La CSC a lieu lorsqu’un matériau métallique est soumis à la fois à la corrosion localisée et à une contrainte mécanique. Elle se traduit par la formation de fissures, qui se propagent avec un temps de latence plus ou moins long en fonction des cas. Un exemple ici ⤵️

La CSC dépend de plusieurs paramètres qu’il faut prendre en compte ensemble :

  1. le milieu, généralement aqueux (niveau de corrosivité)
  2. la nature et la microstructure du matériau
  3. la contrainte mécanique à laquelle le matériau est soumis

Pris individuellement ces paramètres ne sont pas suffisants pour que la CSC ait lieu. Par exemple, sans contrainte le milieu est généralement peu agressif au regard de l’alliage. C’est la synergie des 3 conditions qui provoquent la CSC. 

Je vais donc détailler chacun de ces paramètres, en évoquant le problème identifié sur le circuit RIS de Civaux :

Le milieu

Plus le milieu sera corrosif plus la CSC sera rapide. Le niveau de corrosivité dépend de la sensibilité du matériau face au milieu auquel il est exposé.

Exemple : le taux d’oxygène dissout dans l’eau, ajouté aux conditions de pression et de température, peut avoir un effet important sur la vitesse de propagation des fissures et donc de rupture fragile de certains aciers. Mais la CSC peut aussi avoir lieu en présence de chlore, soude, etc.

Dans le cas qui nous intéresse, on se trouve à priori dans une zone avec l’eau du circuit primaire, qui contient du bore, faiblement oxygénée (risque corrosif très faible), et un pH régulé.
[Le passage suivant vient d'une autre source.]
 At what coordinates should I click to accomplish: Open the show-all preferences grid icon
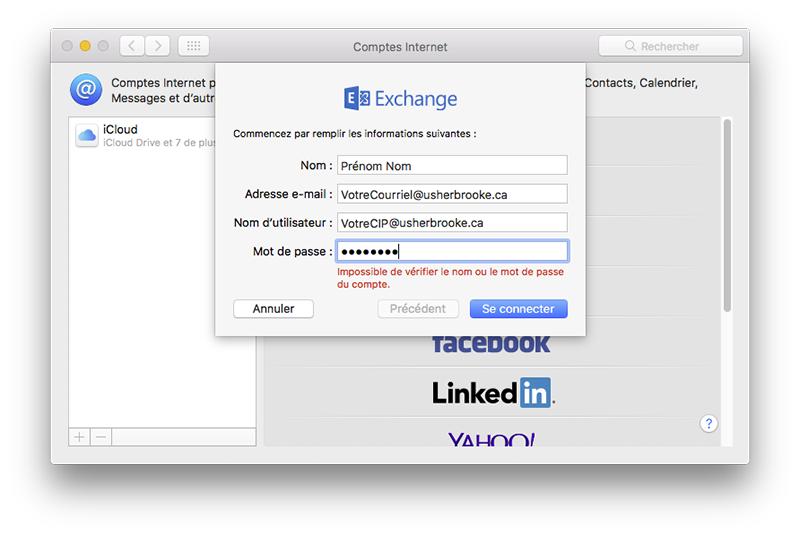(x=193, y=46)
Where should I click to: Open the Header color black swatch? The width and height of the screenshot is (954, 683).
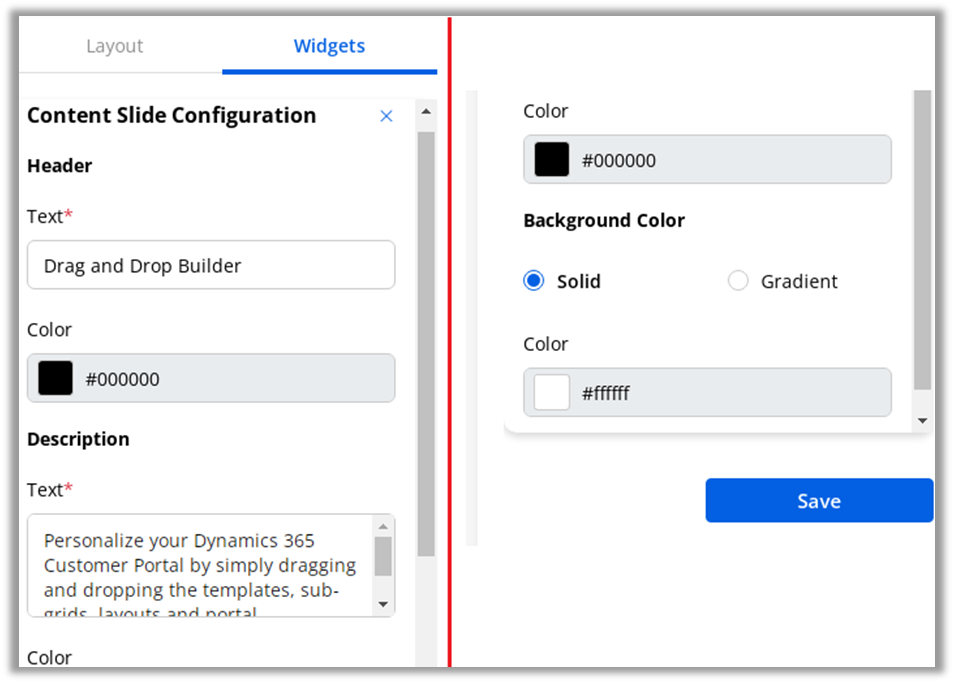pos(56,379)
La qualité de l’eau est surveillée, mais il faut s’assurer qu’il n’y ait pas eu accumulation d’éléments possiblement corrosifs au niveau des zones de stagnation de l’eau et de possible dépôt, comme les coudes(imageIRSN).

Le matériau

Le mécanisme dépend de l’alliage qui peut être plus ou moins sensible au milieu considéré. Il faut considérer les propriétés intrinsèques du matériau mais aussi la manière dont il a été fabriqué, les étapes de formage et de soudure qui ont été réalisées.
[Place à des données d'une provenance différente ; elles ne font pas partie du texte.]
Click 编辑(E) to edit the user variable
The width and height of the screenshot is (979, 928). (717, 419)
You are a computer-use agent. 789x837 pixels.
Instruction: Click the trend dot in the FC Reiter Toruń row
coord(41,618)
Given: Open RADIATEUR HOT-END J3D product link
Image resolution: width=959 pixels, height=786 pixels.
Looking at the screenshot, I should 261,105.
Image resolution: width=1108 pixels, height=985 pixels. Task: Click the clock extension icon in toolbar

Les zones dites singulières (spécifiques, comme les coudes et les soudures) sont plus susceptibles de présenter des risques de CSC parce qu’elles sont réalisées selon des procédés pouvant modifier localement la microstructure et la composition de l’acier (image CETIM)

Petit exemple de l’influence du taux de carbone d’un acier austénitique dans un environnement sous contrainte et en présence d’un élément corrosif (oxygène) :

Toute hétérogénéité de structure ou de composition peut être une source d’hétérogénéité en termes de réactivité électrochimique (création d’une pile électrochimique locale) et donc susceptible de générer une CSC.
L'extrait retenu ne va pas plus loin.